Yes. The chemical reaction goes on where the electrode is in contact with the electrolyte, both for electroplating and the hydroxide formation process. So the underlying substrate can be made of anything, provided there is enough nickel on it to protect it from being exposed to the electrolyte. Since the long life of the Edison cell (as I understand it) is down to the nickel hydroxide being replenished from the underlying nickel during the recharging process, any surface plating will slowly be etched away as the battery goes through thousands of cycles.
As I understand it, the problem is how to get the nickel hydroxide, which is not a good conductor, into electrical contact with the terminal on the battery. This is what got Edison making flakes of nickel, and what is at the heart of the modern "pocket plate" design. If the nickel hydroxide layer is thin enough, this should not be a problem, but then we need a very large surface area if the battery is not to become prohibitively heavy.
Here are modern examples of ways to overcome this problem (in NiMH, but the nickel electrode is the same):-
http://www.freepatentsonline.com/4985318.html
http://www.electroenergyinc.com/products/technicalpapers/ScaleUp.pdf
http://gltrs.grc.nasa.gov/reports/2001/TM-2001-211068.pdf
These approaches are probably beyond the home constructor. Hence the wire wool, as it is probably the best compromise between surface area, conductivity, and kitchen sink technology.
If you're using nickel wire wool (still a possibility, if you're making lots of batteries and can order the stuff from the factory - it's called a "nickel felt electrode" - see P2 of the NASA report) then you don't have to worry about the surface plating breaking through, but can instead choose the thinnest grade of wire that will avoid the wires being broken by that same etching as cycles go by. But you still need to know how much Ni can be converted to Ni(OH)2 before you get too high an internal resistance.
If you're using plating, you'll need to experiment first to find out how much hydroxide gives the internal resistance you want; and then to find out how much more plating than this you need to get a reasonable cycle life.
To do that I'd use nickel wire, and try creating various depths of Ni(OH)2 and working out the internal resistance by discharge. Knowing the nickel wire radius gives the electrode area, and from that and the total capacity (in amp-seconds - amp-hours divided by 3600) divided by Faraday's Number gives you the number of moles per square metre. That should enable you to calculate how it will scale up.

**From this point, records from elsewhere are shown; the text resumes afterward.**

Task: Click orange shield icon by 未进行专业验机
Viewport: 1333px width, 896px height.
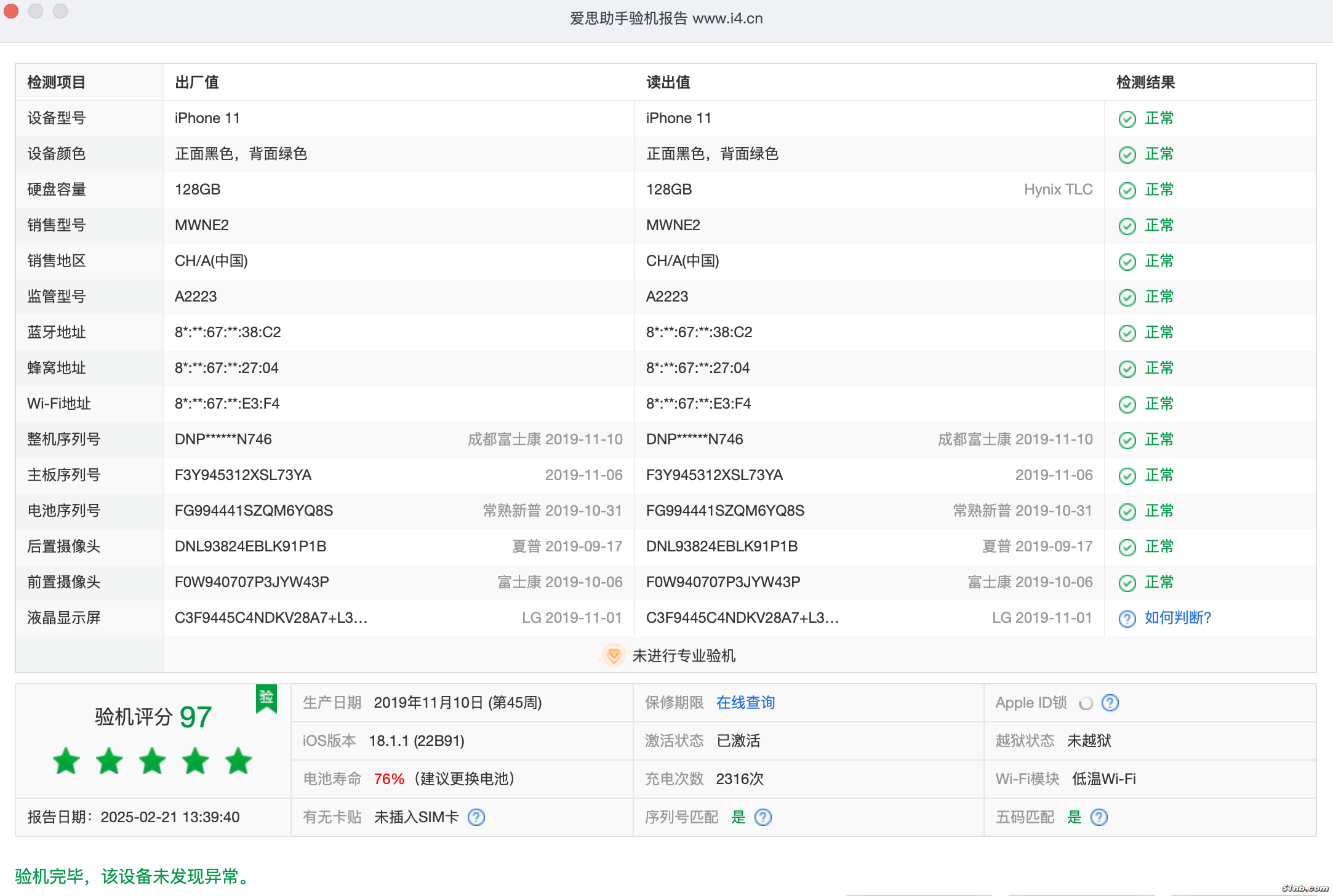Action: pos(614,655)
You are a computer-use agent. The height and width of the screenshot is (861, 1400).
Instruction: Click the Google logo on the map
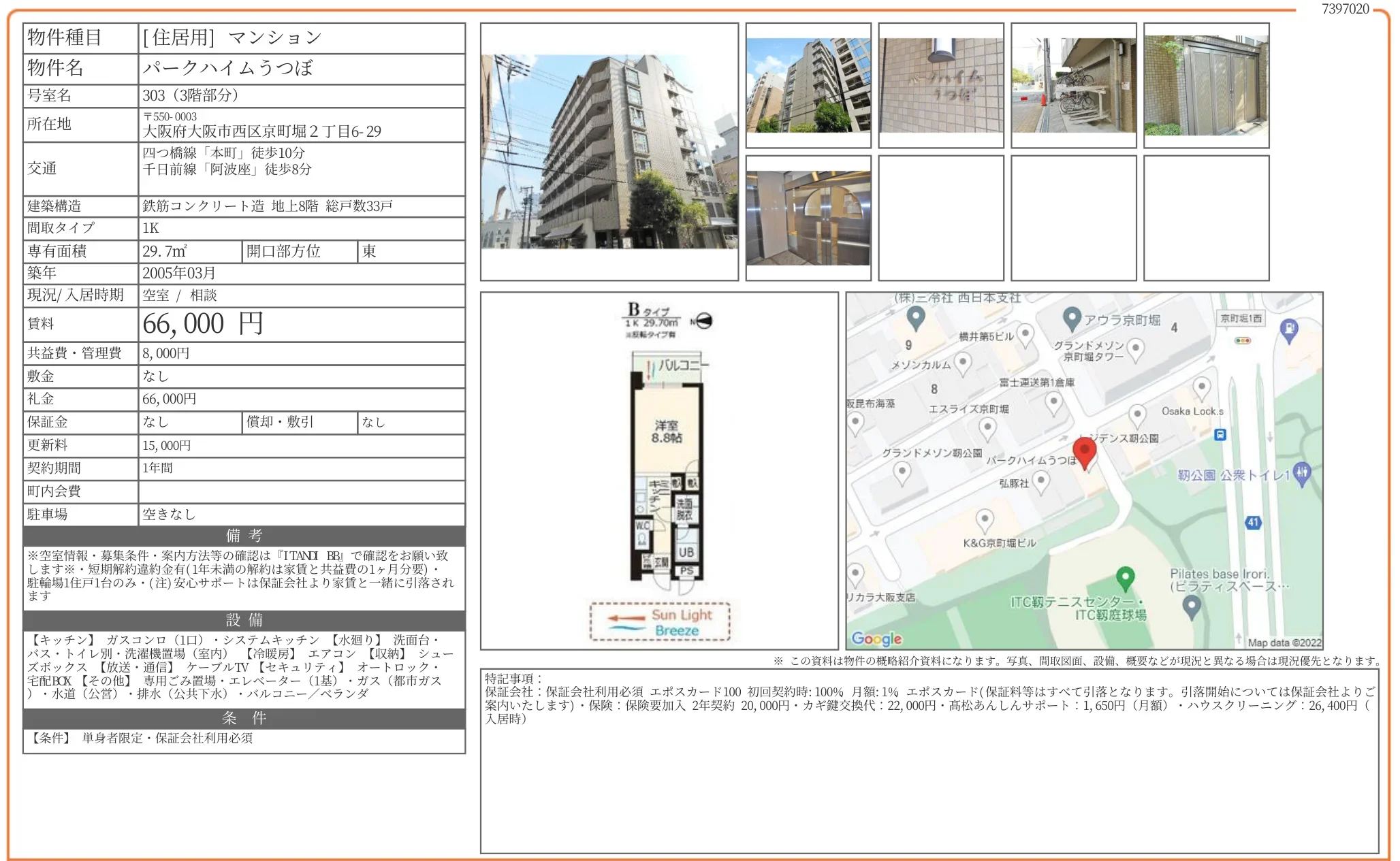(876, 638)
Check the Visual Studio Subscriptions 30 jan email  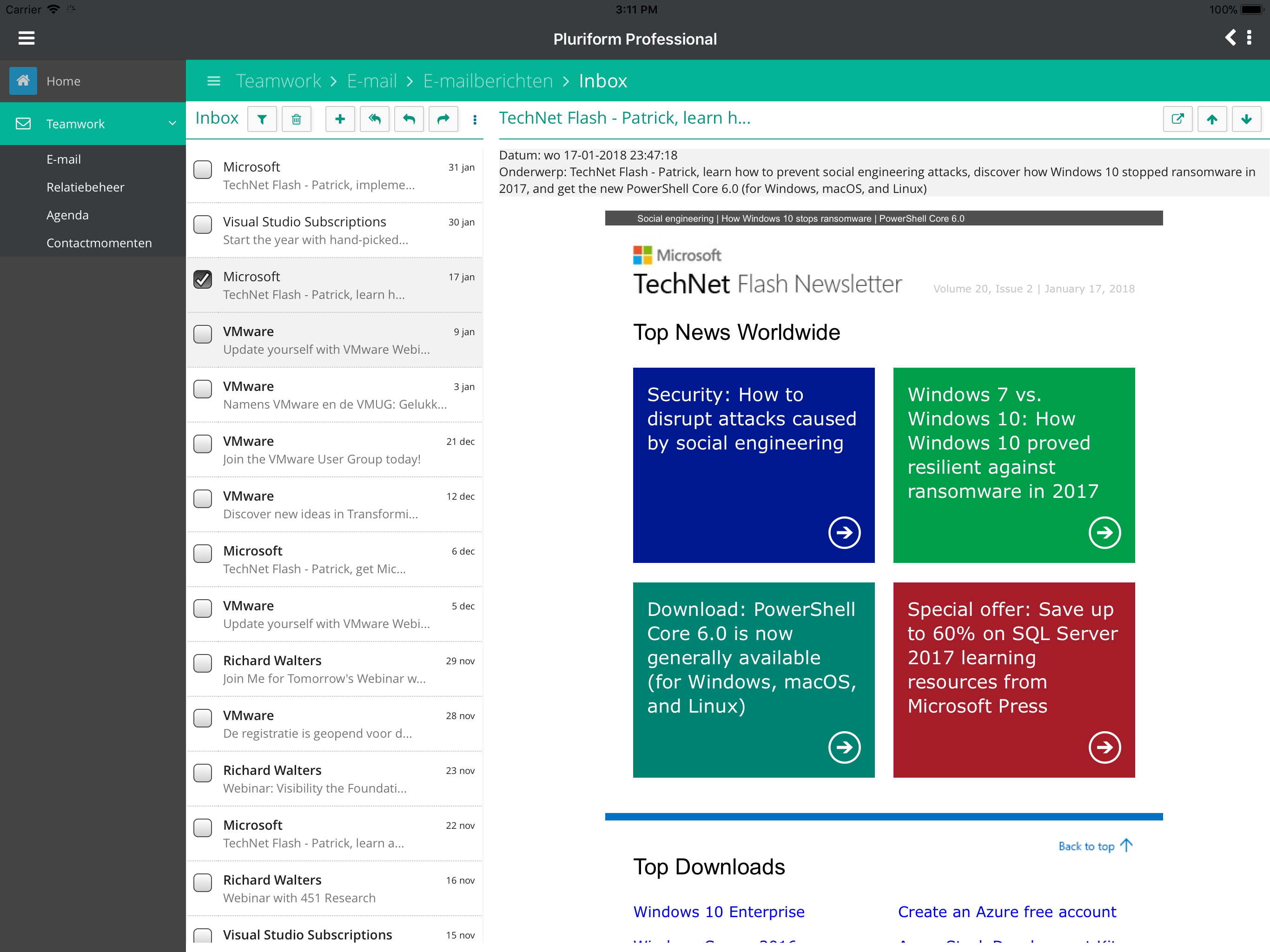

Having calculated the amount of nickel you can convert to hydroxide per square metre, and the area of your electrode, you can work out how much nickel to plate to ensure that your plating doesn't break through when you form the hydroxide. But first you need the results of the wire experiments.
Edison did a lot of experiments before he had his cell working to his satisfaction. He also never got the environmentally friendly electric cars that were his dream. But there has been another ninety years of research into nickel hydroxide electrodes in alkaline solutions since then. Maybe Edison's dream can finally come true.